Councilmember Bernard Parks said the action would “incentivize retrofitting” and that city staff should evaluate passing through all of the costs to tenants but do it “over a reasonable period of time,” the Los Angeles Times reported.
The city council is already looking into a state bond measure that would help owners pay to seismically retrofit their buildings, but Parks told the newspaper the city should first see if there's a simpler solution.

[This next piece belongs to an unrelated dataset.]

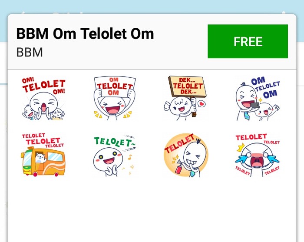This screenshot has height=242, width=304.
Task: Choose the sticker holding a white banner overhead
Action: (115, 98)
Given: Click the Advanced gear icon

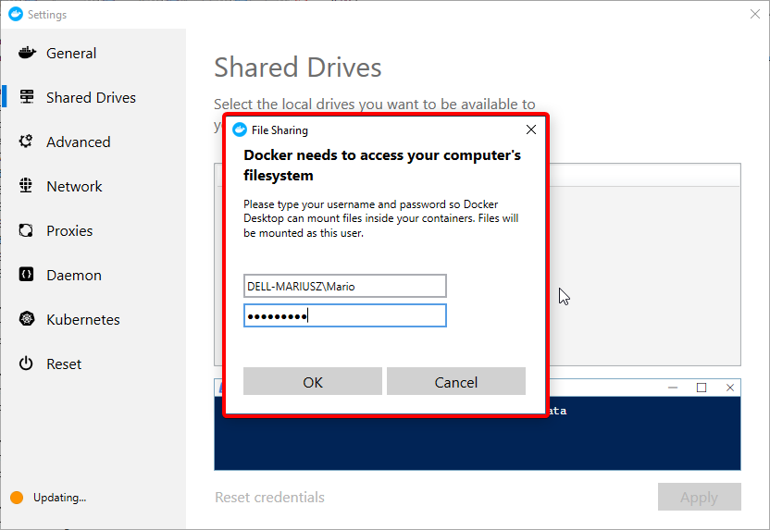Looking at the screenshot, I should (27, 142).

Right now, only 50 percent of the cost of major apartment rehabilitation project can be passed through to tenants.
“Before you start ... looking to the state for funding, you should first look to your own city ordinances and see if there might be a simpler solution,” Parks told The Times. “You don't ask for bond money to keep your property in tiptop shape.”
In October, The Times reported that by the most conservative estimate, as many as 50 of the more than 1,000 older concrete buildings in the city -- those built before 1976 -- would collapse in a major earthquake, exposing thousand to injury or death.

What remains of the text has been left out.